Mary Sullivan was one of the seven signers of the museum's charter and "worked tirelessly to assist in any way she could." Her husband, Cornelius Sullivan, drafted the art museum's incorporation documents and served as its legal advisor until his death in 1932. Mary Sullivan chaired several of the museum's committees before her resignation and retirement from the board of trustees on October 17, 1933, due to financial difficulties. She was made an honorary trustee for life in 1935.

==Later years==
After the death of her husband in 1932, Mary Sullivan opened an art gallery on East 56th Street in New York City. She later moved her gallery to a two-room space in Lois Shaw's gallery on Park Avenue. The gallery hosted exhibitions of Chaïm Soutine's work, among others, and employed a young Betty Parsons, who acknowledged that Sullivan's business sense and taste made an enduring impression on her.

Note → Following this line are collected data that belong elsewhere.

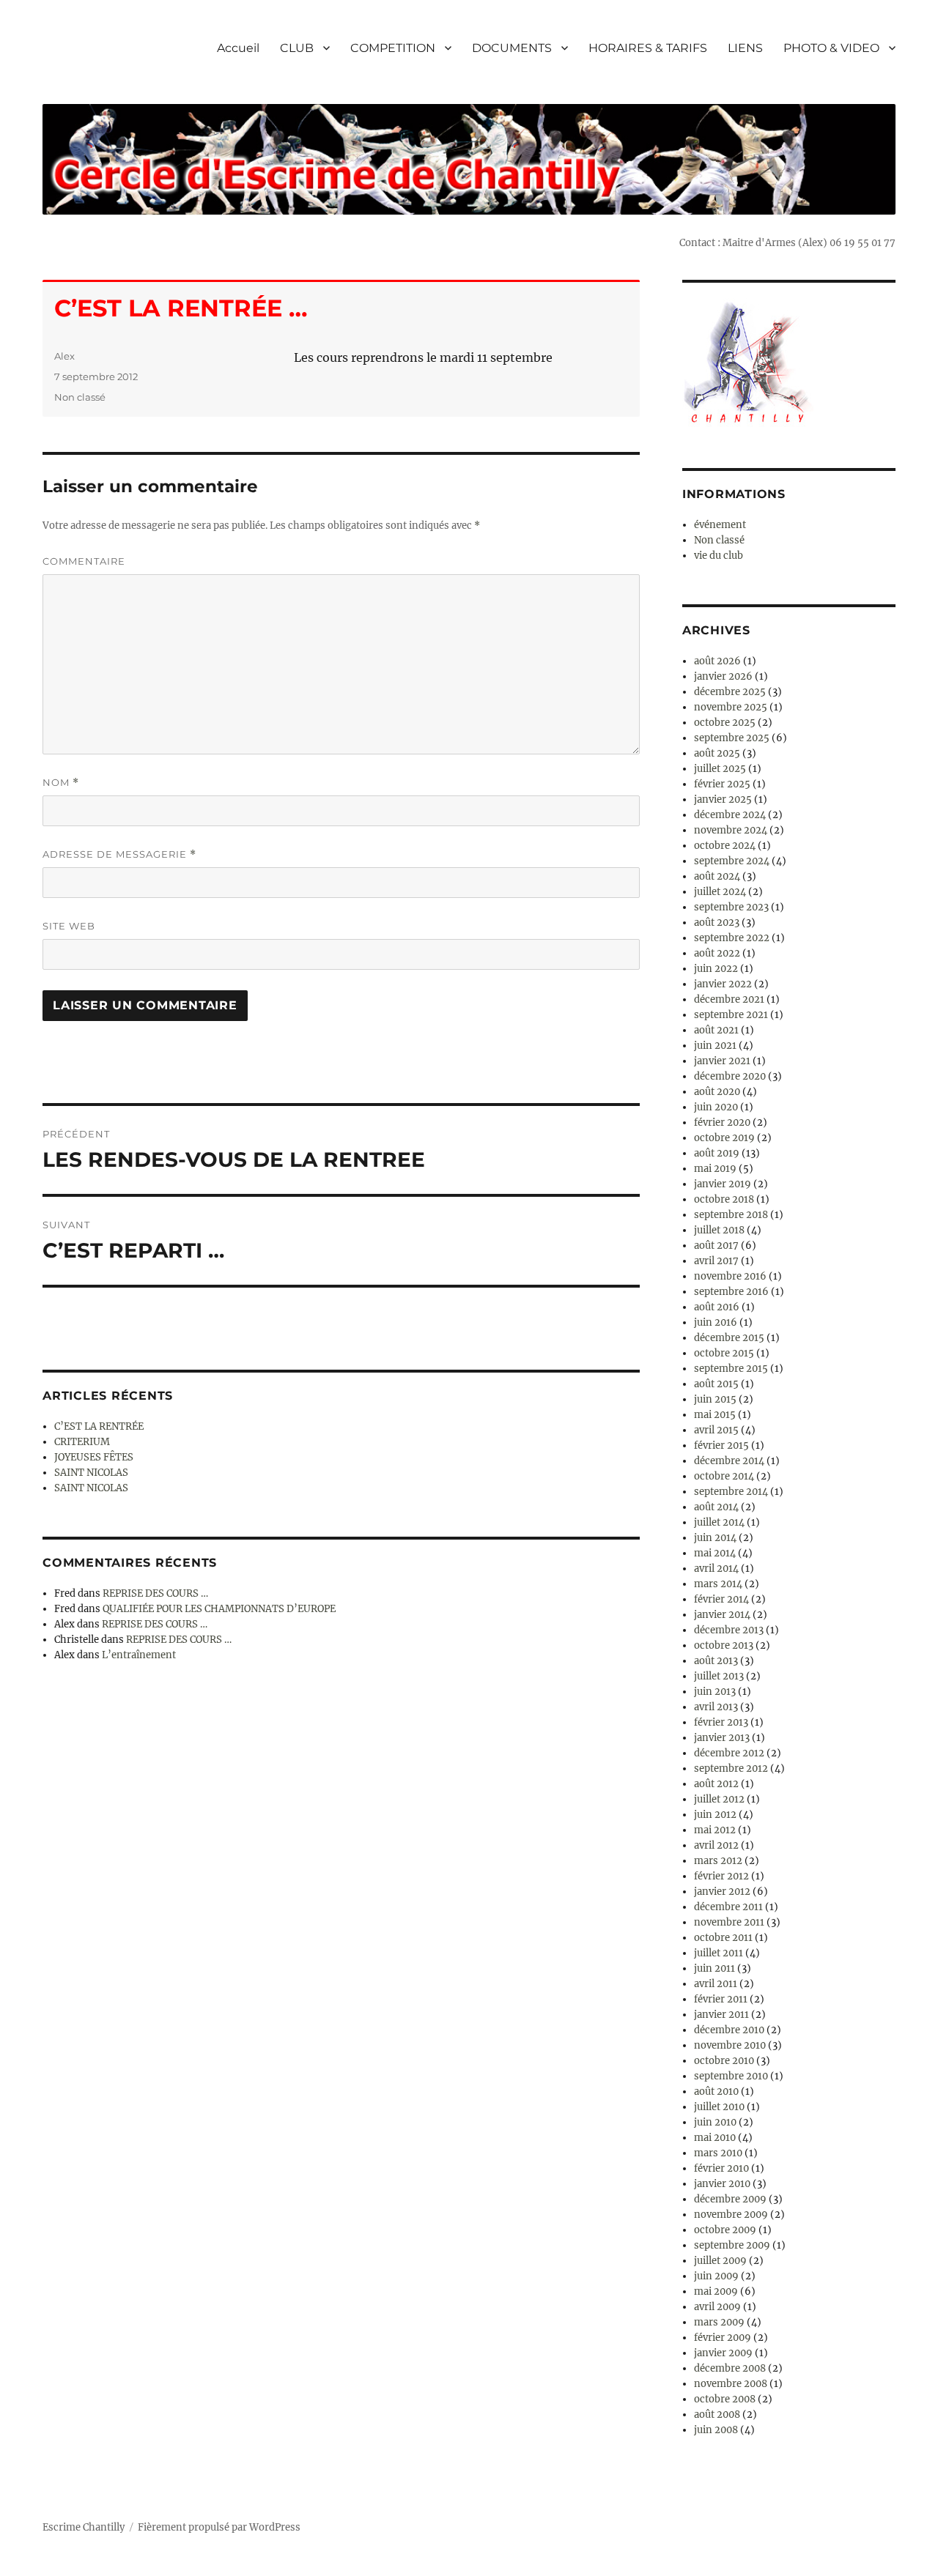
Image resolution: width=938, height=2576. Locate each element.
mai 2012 (715, 1830)
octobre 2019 (724, 1138)
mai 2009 (716, 2291)
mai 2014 (715, 1553)
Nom (61, 782)
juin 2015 (715, 1399)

The Great Depression and other financial difficulties caused by Cornelius Sullivan's death in 1932 subsequently led to Mary Sullivan's decision to disburse their art collection. Some of the collection from her husband's estate and a portion of her own collection were sold at auction in April 1937 at Anderson Galleries. In December 1939, Sullivan, who was ill by that time, consigned 202 additional pieces from their collection for sale at a two-day auction at Parke-Bernet, which later became affiliated with Sotheby's. The auction began on December 6, 1939, and was one of the major modern art auctions since John Quinn's death in 1927. Sullivan died the night before the auction, when her collection of modern art, which included works by Pierre-Auguste Renoir, Cézanne, Paul Gauguin, Toulouse-Lautrec, and van Gogh, as well as Pierre Bonnard, Pablo Picasso, and Modigliani, among others, passed into other collections.

==Death and legacy==
Mary Quinn Sullivan died in Astoria, Queens, New York, on December 5, 1939, of complications from pleurisy and diabetes. Following funeral services at New York City and Indianapolis, her remains were interred at Holy Cross Cemetery in Indianapolis, Indiana.

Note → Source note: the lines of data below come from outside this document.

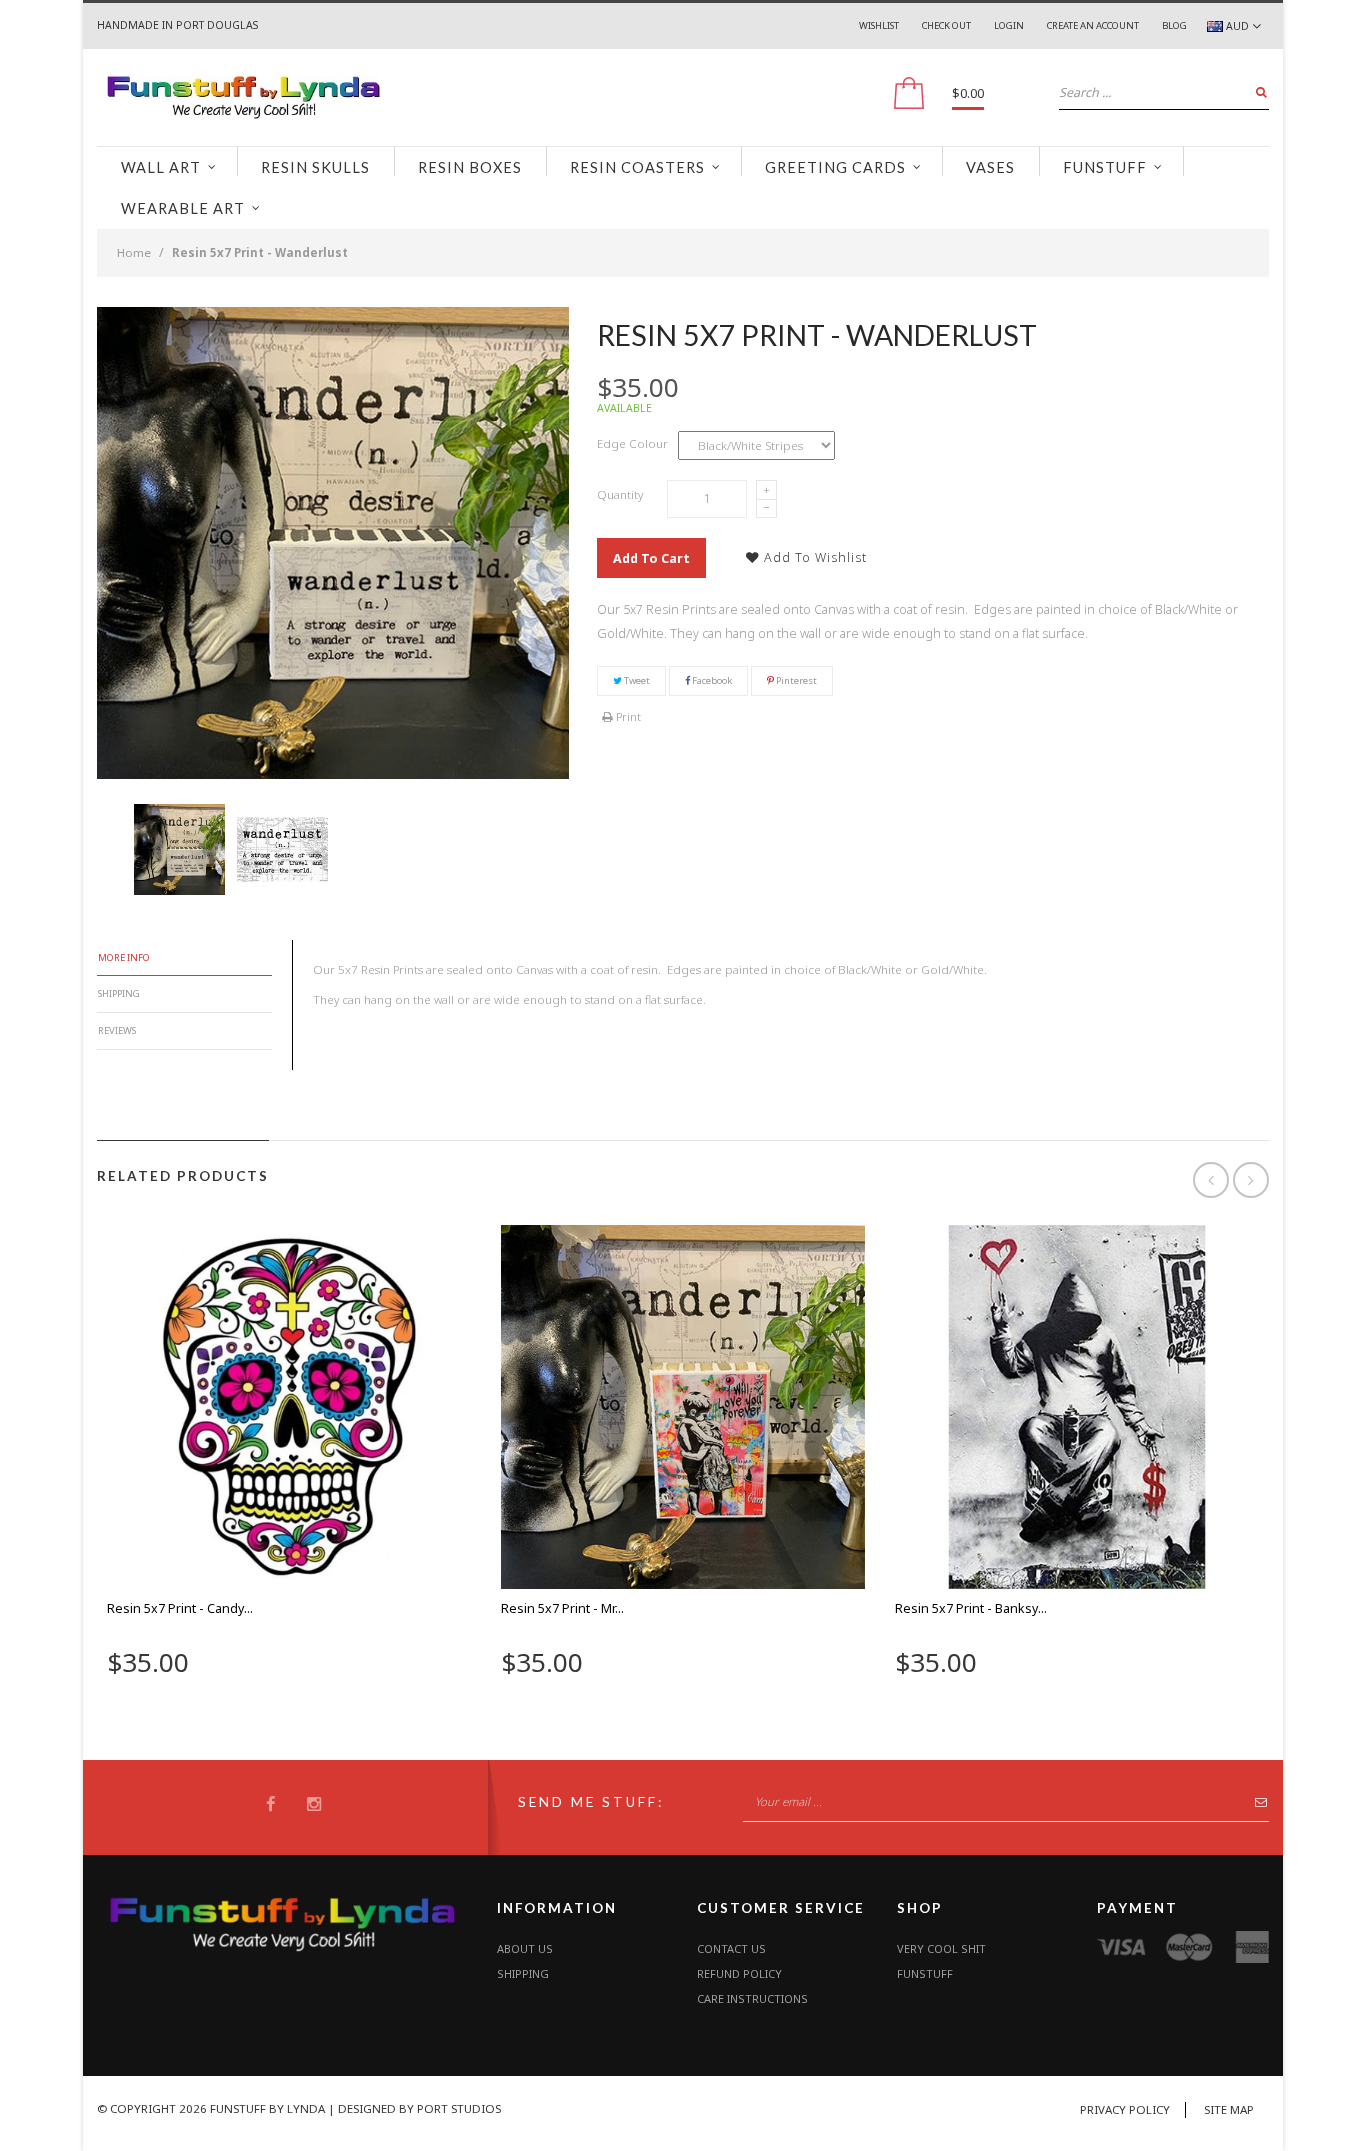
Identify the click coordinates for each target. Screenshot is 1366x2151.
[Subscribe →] (1255, 1806)
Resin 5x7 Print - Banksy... (971, 1608)
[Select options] (246, 1701)
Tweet (636, 680)
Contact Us (731, 1948)
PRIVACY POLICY (1125, 2109)
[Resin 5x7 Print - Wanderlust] (179, 849)
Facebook (711, 680)
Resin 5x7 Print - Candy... (180, 1608)
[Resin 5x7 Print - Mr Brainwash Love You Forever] (683, 1407)
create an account (1093, 25)
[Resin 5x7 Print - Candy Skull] (289, 1407)
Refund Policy (739, 1973)
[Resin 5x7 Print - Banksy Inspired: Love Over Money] (1077, 1407)
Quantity (620, 494)
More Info (124, 957)
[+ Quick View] (332, 1701)
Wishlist (879, 25)
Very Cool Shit (941, 1948)
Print (627, 716)
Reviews (117, 1030)
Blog (1174, 25)
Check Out (946, 25)
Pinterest (795, 680)
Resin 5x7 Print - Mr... (562, 1608)
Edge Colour (632, 443)
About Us (525, 1948)
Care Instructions (752, 1998)
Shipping (119, 993)
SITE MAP (1229, 2109)
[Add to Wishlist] (289, 1701)
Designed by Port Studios (419, 2108)
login (1009, 25)
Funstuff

Working with Lillie Plummer Bliss, Abby Aldrich Rockefeller, and others, Sullivan established the Museum of Modern Art, which opened in New York City in November 1929, and continued to support the institution as a member of its board of trustees until 1933 and an honorary trustee until her death in 1939. Rockefeller purchased two works from the auction of Mary Quinn Sullivan's collection in December 1939 (a Modgliani and an André Derain) and placed them in the permanent collection of the Museum of Modern Art as a tribute to her late friend. Sullivan's selections of art works between 1928 and 1934 on behalf of the Indianapolis group of collectors called the Gamboliers brought some of the first modern and contemporary artworks to the collections of the John Herron Art Institute, which later became the Indianapolis Museum of Art. The private art collection that she and her husband, Cornelius J. Sullivan, amassed during the 1920s and 1930s, which included modern and contemporary works from notable American and European artists was later sold and passed into other collections.